The CSOs have taken a critical interrogation of the Paris Declaration and are with one accord saying that though the principles of ownership and accountability are very important and in the right direction, accountable aid relationship based on real ownership can help to support democracy and the empowerment of the poor and marginalised.

CSOs have criticised the attitude of some donor countries which have attempted to circumvent the Paris Declaration.

In their Accra Agenda for Action sometimes referred to as AAA, the CSOs have put out 16 strong recommendations to drive home their point.

They have called for recognition of poverty reduction, gender equality, human rights, social justice and environment as well as end all conditionally on aid.

The AAA should include a commitment to end all donor-imposed policy conditions and practice of using aid with foreign and economic interests.

Both donors and recipient must adhere to the highest standards of openness and transparency.

Donors must be commit themselves to the highest standards of openness and transparency.

 

This should include timely and meaningful dissemination of information, particularly during aid negotiations and disbursements.

CSOs must be recognised as development actors in their own right and acknowledge the conditions that enable them to play effective roles in development.

Donors and recipient countries should support the conditions which are necessary to enable CSOs mostly in the developing world to fulfil their roles in the development process.

 

CSOs need legal frameworks and mechanisms which provide for freedom of association, the right to organise and participate in national decision-making processes, and a free and open media.

Monitoring and Evaluation

The CSOs recommended the creation of an effective and relevant independent monitoring and evaluation system for the Paris Declaration.

The AAA should create a system of independent monitoring and evaluation of the Paris Declaration at international, national and local levels.

 

At the international level, new independent institutions will be needed to play this role, in order to hold donors to account for their overall performance.

 

At the national and local levels, monitoring and evaluation should involve a range of stakeholders; including CSOs.

Create new multi-stakeholder mechanisms for holding governments and donors accountable.

 

Multi-stakeholder mechanisms for holding governments and donors to account for the use of aid should be developed; these should be the real test of whether commitments to mutual accountability; and (indicator 12) are being met.

 

They should be open, transparent and regular, with real room for citizens of southern countries to hold their governments and donors to account.
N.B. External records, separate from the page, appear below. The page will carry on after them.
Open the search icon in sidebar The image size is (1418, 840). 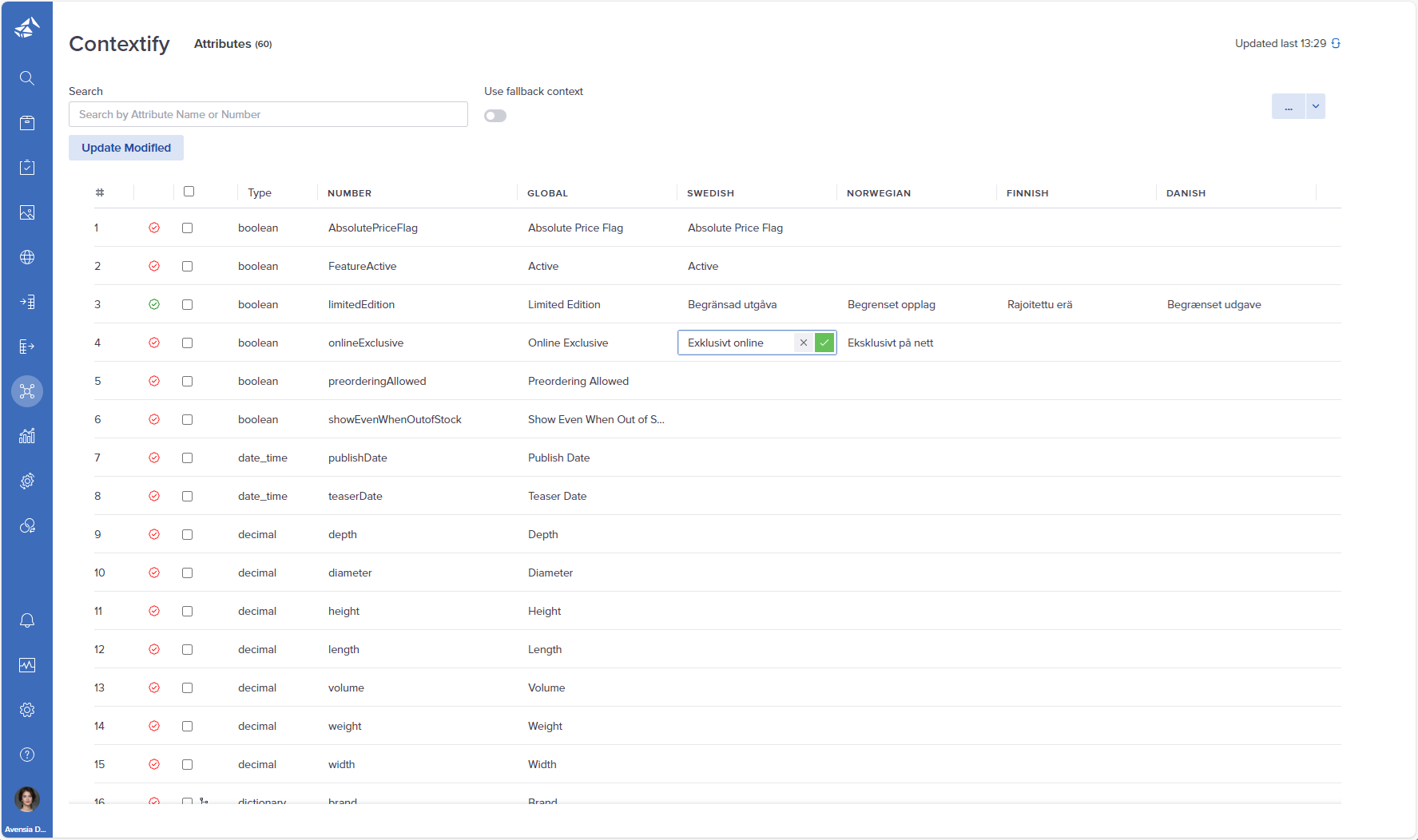coord(27,78)
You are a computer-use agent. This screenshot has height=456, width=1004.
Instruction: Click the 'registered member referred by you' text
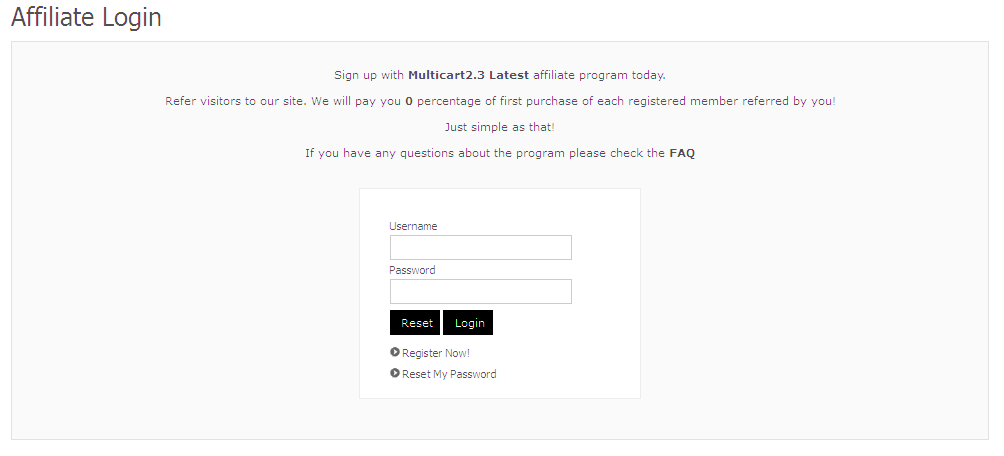click(740, 101)
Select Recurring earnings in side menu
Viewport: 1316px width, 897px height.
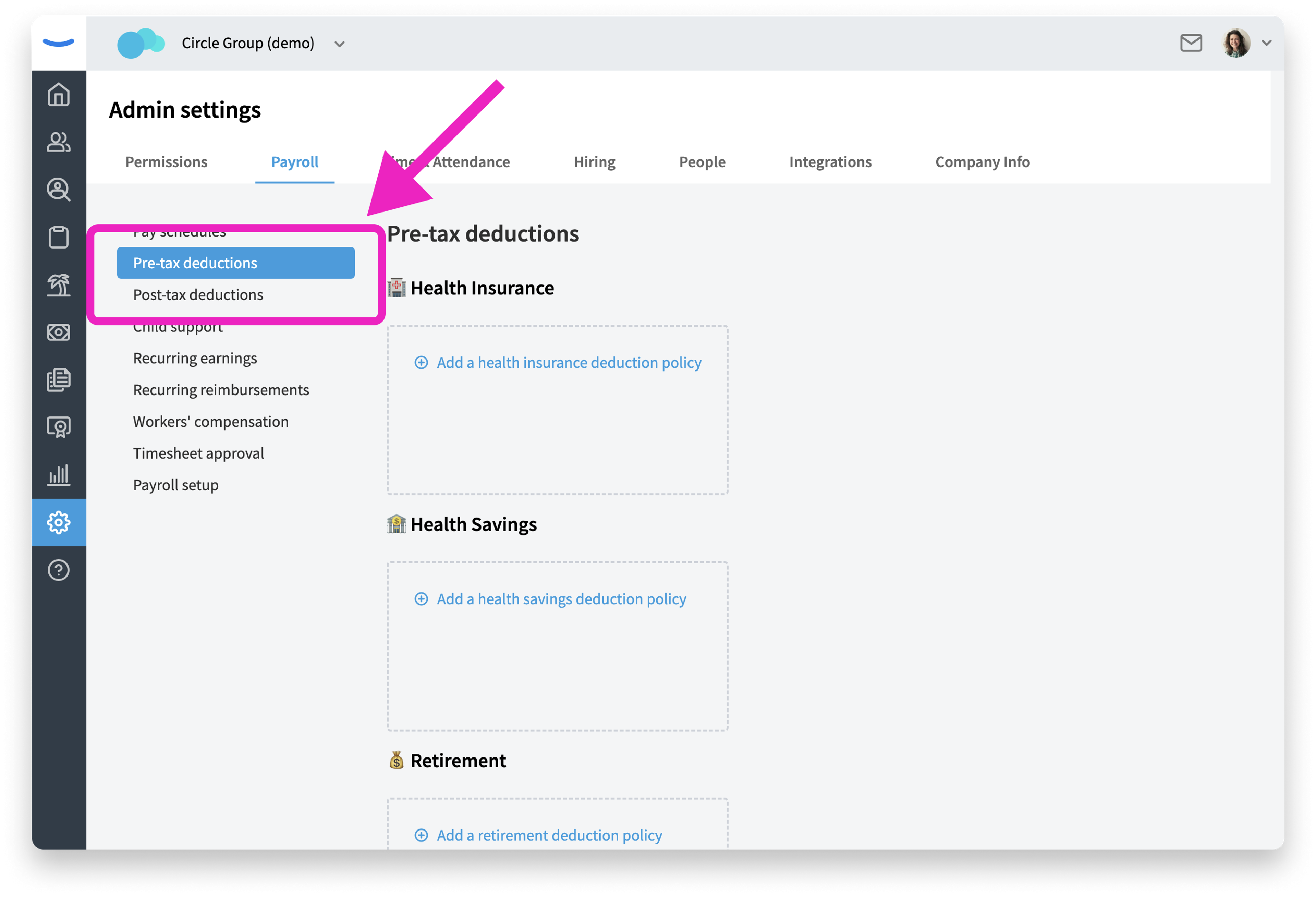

The CSOs also recommended the establishment of an equitable multilateral governance system for ODA in which to negotiate future agreements on the reform of aid while at the same time committing to give aid that will lend to poverty eradication and the promotion of human rights.

Donors must commit to give aid mostly to eradicate poverty and inequalities and to promote human rights.

 

They must end the practice of using aid for their own foreign and economic policy interests and priorities.

CSO urge for a stronger expression of commitments to untied aid.

At Accra, donors should commit to expanding the agreement on untying aid to all countries, and all aid modalities (including food aid and technical assistance) and set up independently monitored targets for translating this commitment into practice.

There is also the need to reform technical assistance to respond to national priorities and build capacity.

Targets on improving technical assistance should be strengthened; and ensuring that 100 per cent of technical assistance is demand-driven and aligned to national strategies, this they believe can improve upon aid allocation.

The agenda for the HLF must reflect the concerns of groups which are often excluded from these processes.